━━━ INFORMATION GIVEN ━━━

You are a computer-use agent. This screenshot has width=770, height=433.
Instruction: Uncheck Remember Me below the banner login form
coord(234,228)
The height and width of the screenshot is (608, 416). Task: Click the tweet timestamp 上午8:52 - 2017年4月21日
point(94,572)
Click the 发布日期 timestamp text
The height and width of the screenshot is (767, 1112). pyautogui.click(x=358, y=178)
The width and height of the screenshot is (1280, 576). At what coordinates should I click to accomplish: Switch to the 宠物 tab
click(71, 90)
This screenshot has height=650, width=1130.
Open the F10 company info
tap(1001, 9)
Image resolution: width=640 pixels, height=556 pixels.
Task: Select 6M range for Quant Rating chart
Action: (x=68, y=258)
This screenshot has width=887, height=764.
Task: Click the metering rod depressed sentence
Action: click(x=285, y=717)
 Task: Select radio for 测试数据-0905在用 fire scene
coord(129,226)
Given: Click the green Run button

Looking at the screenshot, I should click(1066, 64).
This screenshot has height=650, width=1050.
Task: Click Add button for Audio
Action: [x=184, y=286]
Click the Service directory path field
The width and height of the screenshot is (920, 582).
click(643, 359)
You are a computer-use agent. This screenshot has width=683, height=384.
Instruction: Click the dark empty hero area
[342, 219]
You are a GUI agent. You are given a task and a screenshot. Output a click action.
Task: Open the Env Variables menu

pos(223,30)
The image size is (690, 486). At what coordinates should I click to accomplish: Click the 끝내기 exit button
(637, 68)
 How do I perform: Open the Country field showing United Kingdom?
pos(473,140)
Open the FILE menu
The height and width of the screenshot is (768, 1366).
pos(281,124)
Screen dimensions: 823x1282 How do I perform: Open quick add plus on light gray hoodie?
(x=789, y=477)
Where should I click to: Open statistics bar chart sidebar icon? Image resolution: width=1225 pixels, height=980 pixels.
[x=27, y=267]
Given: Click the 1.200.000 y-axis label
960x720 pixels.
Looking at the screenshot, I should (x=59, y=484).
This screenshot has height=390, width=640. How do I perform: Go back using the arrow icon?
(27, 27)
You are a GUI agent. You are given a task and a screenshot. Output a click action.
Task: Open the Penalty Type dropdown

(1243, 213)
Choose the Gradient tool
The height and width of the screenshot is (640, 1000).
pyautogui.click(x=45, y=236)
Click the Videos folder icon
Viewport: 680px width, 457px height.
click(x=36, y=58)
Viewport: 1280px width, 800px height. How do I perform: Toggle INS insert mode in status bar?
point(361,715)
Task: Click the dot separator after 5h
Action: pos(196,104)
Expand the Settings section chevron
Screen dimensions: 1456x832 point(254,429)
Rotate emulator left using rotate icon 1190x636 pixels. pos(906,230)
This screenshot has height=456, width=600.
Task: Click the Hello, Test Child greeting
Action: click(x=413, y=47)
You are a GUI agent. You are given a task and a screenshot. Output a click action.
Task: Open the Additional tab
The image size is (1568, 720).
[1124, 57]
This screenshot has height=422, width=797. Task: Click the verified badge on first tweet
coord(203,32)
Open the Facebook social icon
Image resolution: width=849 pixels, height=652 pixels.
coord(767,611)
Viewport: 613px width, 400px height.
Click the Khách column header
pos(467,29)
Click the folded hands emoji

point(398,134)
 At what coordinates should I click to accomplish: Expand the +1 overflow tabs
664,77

━━━

**WORK INSTRUCTION**
The answer is every entry, repeated word for word.

**WRITTEN REPLY**
You are a computer-use agent. This screenshot has width=770, height=433.
Instruction: Uncheck Remember Me below the banner login form
coord(234,228)
The height and width of the screenshot is (608, 416). Task: Click the tweet timestamp 上午8:52 - 2017年4月21日
point(94,572)
Click the 发布日期 timestamp text
The height and width of the screenshot is (767, 1112). pyautogui.click(x=358, y=178)
The width and height of the screenshot is (1280, 576). At what coordinates should I click to accomplish: Switch to the 宠物 tab
click(71, 90)
This screenshot has height=650, width=1130.
Open the F10 company info
tap(1001, 9)
Image resolution: width=640 pixels, height=556 pixels.
Task: Select 6M range for Quant Rating chart
Action: (x=68, y=258)
This screenshot has width=887, height=764.
Task: Click the metering rod depressed sentence
Action: click(x=285, y=717)
 Task: Select radio for 测试数据-0905在用 fire scene
coord(129,226)
Given: Click the green Run button

Looking at the screenshot, I should click(1066, 64).
This screenshot has height=650, width=1050.
Task: Click Add button for Audio
Action: [x=184, y=286]
Click the Service directory path field
The width and height of the screenshot is (920, 582).
click(643, 359)
You are a computer-use agent. This screenshot has width=683, height=384.
Instruction: Click the dark empty hero area
[342, 219]
You are a GUI agent. You are given a task and a screenshot. Output a click action.
Task: Open the Env Variables menu

pos(223,30)
The image size is (690, 486). At what coordinates should I click to accomplish: Click the 끝내기 exit button
(637, 68)
 How do I perform: Open the Country field showing United Kingdom?
pos(473,140)
Open the FILE menu
The height and width of the screenshot is (768, 1366).
pos(281,124)
Screen dimensions: 823x1282 How do I perform: Open quick add plus on light gray hoodie?
(x=789, y=477)
Where should I click to: Open statistics bar chart sidebar icon? Image resolution: width=1225 pixels, height=980 pixels.
[x=27, y=267]
Given: Click the 1.200.000 y-axis label
960x720 pixels.
Looking at the screenshot, I should (x=59, y=484).
This screenshot has height=390, width=640. How do I perform: Go back using the arrow icon?
(27, 27)
You are a GUI agent. You are given a task and a screenshot. Output a click action.
Task: Open the Penalty Type dropdown

(1243, 213)
Choose the Gradient tool
The height and width of the screenshot is (640, 1000).
pyautogui.click(x=45, y=236)
Click the Videos folder icon
Viewport: 680px width, 457px height.
click(x=36, y=58)
Viewport: 1280px width, 800px height. How do I perform: Toggle INS insert mode in status bar?
point(361,715)
Task: Click the dot separator after 5h
Action: pos(196,104)
Expand the Settings section chevron
Screen dimensions: 1456x832 point(254,429)
Rotate emulator left using rotate icon 1190x636 pixels. pos(906,230)
This screenshot has height=456, width=600.
Task: Click the Hello, Test Child greeting
Action: click(x=413, y=47)
You are a GUI agent. You are given a task and a screenshot. Output a click action.
Task: Open the Additional tab
The image size is (1568, 720).
[1124, 57]
This screenshot has height=422, width=797. Task: Click the verified badge on first tweet
coord(203,32)
Open the Facebook social icon
Image resolution: width=849 pixels, height=652 pixels.
coord(767,611)
Viewport: 613px width, 400px height.
Click the Khách column header
pos(467,29)
Click the folded hands emoji

point(398,134)
 At what coordinates should I click to accomplish: Expand the +1 overflow tabs
664,77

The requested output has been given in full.